Watchdog finds some punishments for sexual harassment were too lenient.

Despite some delays due to staffing shortages, the top legal office at the Internal Revenue Service properly adjudicated more than 600 reported cases of employee misconduct over a three-year period, a watchdog reported.

The office, however, was too lax in some of its punishments, the report released Monday by the Treasury Inspector General for Tax Administration found.

Offenses ranged from tax delinquency to travel and purchase card abuse to off-site misbehavior, according to the report. The 1,500 attorneys and other employees of the Chief Counsel are part of the Treasury Department “but not the IRS and are thus not subject to IRS conduct and discipline policies,” auditors noted. But “their conduct may have a negative effect on the IRS’ or Chief Counsel’s mission and the public’s confidence in the tax system.”

After IRS and the inspector general reported 627 cases of potential employee misconduct to the Chief Counsel from fiscal 2012-14, 67 resulted in discipline ranging from admonishment to removal; 209 resulted in non-disciplinary action such as oral counseling; 69 were still pending at the report’s completion; and 279 were closed with no action because the Chief Counsel found no misconduct or the employee separated, the report found. Three did not have a recorded disciplinary action because of delays in the Chief Counsel receiving the reported case.

The legal office delayed handling of many of the reported cases until August 2014, when it hired a new employee with primary responsibility for such processing. “During the period of delay in processing the cases, some Chief Counsel employees misused their purchase and travel cards multiple times before Chief Counsel addressed the misuse,” the IG wrote. “Seventy-two Chief Counsel employees were referred to Chief Counsel two or more times during our audit period for potential purchase card and travel card misuse.” In addition, 17 of the 72 Chief Counsel employees with multiple referrals had multiple instances of substantiated misconduct.

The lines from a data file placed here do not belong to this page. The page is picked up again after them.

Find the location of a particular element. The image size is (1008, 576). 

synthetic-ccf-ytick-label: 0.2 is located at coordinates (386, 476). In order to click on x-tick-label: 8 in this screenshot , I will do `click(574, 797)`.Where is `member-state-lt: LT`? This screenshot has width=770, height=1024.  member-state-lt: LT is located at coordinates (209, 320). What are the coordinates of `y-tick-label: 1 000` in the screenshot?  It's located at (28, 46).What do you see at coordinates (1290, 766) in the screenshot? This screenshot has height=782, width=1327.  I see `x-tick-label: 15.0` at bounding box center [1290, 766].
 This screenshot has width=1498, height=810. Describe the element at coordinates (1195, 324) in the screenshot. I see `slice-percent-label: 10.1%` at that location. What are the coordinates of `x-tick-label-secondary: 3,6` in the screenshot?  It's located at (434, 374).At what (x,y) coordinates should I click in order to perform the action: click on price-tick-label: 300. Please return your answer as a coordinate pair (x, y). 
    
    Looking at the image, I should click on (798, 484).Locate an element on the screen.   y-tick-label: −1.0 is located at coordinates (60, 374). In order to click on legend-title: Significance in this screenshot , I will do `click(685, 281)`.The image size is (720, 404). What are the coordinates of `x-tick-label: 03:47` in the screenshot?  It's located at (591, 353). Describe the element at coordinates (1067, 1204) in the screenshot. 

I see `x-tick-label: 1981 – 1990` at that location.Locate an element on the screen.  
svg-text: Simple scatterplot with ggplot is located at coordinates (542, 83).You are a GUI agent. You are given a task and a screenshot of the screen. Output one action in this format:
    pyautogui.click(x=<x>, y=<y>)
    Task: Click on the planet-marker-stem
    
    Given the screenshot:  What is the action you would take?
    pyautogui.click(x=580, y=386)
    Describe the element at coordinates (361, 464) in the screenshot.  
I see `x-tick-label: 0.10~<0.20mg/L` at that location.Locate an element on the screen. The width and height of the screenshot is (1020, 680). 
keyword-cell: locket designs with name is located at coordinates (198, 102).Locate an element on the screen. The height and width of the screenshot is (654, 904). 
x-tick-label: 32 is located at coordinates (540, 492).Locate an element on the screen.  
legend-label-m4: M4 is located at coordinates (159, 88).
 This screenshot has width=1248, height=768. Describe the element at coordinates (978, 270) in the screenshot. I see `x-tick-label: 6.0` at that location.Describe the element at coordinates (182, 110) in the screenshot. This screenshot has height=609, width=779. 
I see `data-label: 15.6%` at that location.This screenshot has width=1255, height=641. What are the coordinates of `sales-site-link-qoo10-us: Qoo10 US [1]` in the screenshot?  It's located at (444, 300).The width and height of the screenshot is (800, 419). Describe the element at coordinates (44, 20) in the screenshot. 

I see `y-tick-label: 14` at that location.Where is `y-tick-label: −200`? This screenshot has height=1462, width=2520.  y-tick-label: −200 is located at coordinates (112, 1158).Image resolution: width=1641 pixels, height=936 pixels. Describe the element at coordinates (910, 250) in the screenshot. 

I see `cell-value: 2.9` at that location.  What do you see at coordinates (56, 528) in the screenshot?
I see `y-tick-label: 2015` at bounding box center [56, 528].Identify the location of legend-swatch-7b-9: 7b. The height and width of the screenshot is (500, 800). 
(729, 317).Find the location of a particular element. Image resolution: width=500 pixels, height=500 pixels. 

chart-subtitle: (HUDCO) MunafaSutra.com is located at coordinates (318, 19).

In several cases, auditors judged that disciplinary actions imposed “did not appear to be commensurate with the substantiated misconduct,” saying, “The disciplinary action imposed appeared to be too lenient given the egregious nature of the substantiated misconduct. Specifically, for several instances of sexually related misconduct, employees were given suspensions of five days or less.”

Those cases included a supervisor who sent a subordinate sexually explicit emails, text messages and telephone calls, and a GS-14 attorney who viewed sexually explicit material on a government computer for two-to-three hours per day for four months.

But TIGTA concluded that overall, the Chief Counsel “has an effective process for responding to allegations of misconduct for its employees.” The watchdog recommended that the office improve documentation procedures by consolidating related files at “one central location so that an employee’s entire conduct history could be considered when reviewing alleged misconduct.”

IRS Chief Counsel management agreed.